EXCERPTED TEXT:
-=-=-=-=-

A few hours ago I posted about how the Google rankings for this blog had dipped suddenly lower — if you searched for Clive Thompson, you found Collision Detection only on the second page. Waaah!

But then some posters quickly noted that my blog was, in fact, appearing at different places on Google — it was sort of moving around, flipping from high on the first page of results to low on the second page. What was going on?

In a posting on my discussion boards, Bud pointed to one possible explanation: The Google Dance. A bunch of geeks at the Germany firm efactory.de use that name to describe the effect, which they outline in a really fascinating essay on their site:

The name “Google Dance” is often used to describe the index update of the Google search engine. Google’s index update occurs on average once per month. It can be identified by significant movement in search results and especially by Google’s cache of all indexed pages reflecting the status of Google’s last spidering. But the update does not proceed as a switch from one index to another at one point in time. In fact, it takes several days to complete the index update. During this period, the old and the new index alternate on www.google.com. At an early stage, the results from the new index occur sporadically. But later on, they appear more frequently. Google dances.

-=-=-=-=-

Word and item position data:
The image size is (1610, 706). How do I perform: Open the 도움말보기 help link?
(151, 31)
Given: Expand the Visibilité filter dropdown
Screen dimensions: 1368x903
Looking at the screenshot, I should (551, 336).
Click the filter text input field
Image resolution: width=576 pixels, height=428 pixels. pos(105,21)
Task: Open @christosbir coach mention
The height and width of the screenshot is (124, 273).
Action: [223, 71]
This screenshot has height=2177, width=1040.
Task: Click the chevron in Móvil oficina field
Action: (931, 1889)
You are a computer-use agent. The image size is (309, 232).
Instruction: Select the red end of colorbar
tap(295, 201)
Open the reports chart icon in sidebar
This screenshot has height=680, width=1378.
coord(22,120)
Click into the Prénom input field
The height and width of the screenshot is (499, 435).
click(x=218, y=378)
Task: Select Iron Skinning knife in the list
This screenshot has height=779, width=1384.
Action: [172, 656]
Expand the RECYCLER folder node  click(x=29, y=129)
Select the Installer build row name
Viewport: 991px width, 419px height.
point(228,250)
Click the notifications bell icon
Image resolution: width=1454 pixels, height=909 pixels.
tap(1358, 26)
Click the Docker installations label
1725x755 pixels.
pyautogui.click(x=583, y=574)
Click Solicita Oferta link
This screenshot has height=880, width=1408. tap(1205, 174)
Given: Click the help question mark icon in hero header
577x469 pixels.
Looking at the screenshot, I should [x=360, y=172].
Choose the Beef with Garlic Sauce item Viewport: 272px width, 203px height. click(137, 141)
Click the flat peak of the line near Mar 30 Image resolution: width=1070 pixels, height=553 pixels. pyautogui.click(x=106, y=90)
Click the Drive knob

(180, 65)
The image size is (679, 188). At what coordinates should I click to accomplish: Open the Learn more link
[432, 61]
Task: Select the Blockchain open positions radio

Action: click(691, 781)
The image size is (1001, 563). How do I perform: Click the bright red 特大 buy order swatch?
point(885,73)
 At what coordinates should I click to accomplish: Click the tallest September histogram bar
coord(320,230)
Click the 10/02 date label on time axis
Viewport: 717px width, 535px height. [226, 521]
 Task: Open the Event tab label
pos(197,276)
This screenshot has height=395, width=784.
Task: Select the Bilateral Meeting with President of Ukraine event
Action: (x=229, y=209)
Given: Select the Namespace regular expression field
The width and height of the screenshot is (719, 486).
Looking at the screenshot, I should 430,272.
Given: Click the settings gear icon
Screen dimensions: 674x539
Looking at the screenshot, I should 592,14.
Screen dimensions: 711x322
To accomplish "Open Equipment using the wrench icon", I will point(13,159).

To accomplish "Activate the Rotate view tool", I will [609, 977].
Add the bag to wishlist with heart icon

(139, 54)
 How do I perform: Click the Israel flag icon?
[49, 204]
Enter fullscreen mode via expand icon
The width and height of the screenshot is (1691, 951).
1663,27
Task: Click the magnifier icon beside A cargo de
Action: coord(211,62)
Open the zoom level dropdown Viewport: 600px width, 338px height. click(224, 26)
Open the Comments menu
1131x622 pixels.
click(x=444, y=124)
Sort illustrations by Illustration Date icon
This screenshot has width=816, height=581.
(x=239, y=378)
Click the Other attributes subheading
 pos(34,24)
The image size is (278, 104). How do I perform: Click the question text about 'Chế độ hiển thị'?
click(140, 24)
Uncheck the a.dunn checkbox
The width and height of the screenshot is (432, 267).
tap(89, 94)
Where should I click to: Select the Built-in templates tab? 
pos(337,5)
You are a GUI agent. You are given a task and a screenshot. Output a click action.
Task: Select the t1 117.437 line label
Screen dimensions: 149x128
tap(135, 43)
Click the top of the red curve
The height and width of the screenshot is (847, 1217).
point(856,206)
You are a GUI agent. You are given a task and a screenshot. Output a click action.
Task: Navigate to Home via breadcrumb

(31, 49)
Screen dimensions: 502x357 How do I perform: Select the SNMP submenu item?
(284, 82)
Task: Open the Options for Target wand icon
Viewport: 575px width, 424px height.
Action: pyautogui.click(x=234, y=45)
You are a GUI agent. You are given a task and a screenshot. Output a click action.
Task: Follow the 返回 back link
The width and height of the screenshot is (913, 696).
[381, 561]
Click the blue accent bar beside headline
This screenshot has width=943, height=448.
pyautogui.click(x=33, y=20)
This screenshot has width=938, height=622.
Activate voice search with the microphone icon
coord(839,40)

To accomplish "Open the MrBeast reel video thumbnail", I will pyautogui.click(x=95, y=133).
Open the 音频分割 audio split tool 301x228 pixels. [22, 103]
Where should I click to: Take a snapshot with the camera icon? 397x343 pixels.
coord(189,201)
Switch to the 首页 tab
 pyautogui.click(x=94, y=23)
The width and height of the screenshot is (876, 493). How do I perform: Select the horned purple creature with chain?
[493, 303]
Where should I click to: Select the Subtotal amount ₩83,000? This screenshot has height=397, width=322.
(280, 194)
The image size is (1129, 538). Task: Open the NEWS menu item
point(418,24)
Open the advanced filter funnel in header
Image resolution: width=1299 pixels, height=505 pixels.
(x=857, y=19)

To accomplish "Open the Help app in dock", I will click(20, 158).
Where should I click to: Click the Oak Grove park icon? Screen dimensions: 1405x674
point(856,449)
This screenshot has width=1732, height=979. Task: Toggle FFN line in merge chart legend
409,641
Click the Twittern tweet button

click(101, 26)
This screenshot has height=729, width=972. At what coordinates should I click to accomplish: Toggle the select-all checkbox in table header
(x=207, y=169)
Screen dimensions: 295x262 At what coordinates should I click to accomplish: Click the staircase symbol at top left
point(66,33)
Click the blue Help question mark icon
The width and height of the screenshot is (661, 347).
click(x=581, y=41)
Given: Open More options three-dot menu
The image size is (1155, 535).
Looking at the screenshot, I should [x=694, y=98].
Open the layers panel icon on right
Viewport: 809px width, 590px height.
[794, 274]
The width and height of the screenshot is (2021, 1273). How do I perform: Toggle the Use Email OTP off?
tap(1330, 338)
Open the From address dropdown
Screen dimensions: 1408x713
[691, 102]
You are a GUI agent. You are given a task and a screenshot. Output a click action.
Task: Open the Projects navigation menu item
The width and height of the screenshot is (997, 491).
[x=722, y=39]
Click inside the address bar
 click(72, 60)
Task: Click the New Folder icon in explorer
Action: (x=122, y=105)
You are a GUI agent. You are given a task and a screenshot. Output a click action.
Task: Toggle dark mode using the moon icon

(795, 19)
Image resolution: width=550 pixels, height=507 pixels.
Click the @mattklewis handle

-=-=-=-=-

PROBLEM STATEMENT:
Answer these questions about the Google Dance blog post:
1. According to the post, on which page of results did the blog first appear when someone searched for Clive Thompson?
2. What is the name of the German firm whose staff use the term "Google Dance"?
3. On average, how often does Google's index update occur?

ANSWER TO THE PROBLEM:
1. The second page.
2. efactory.de
3. Once per month.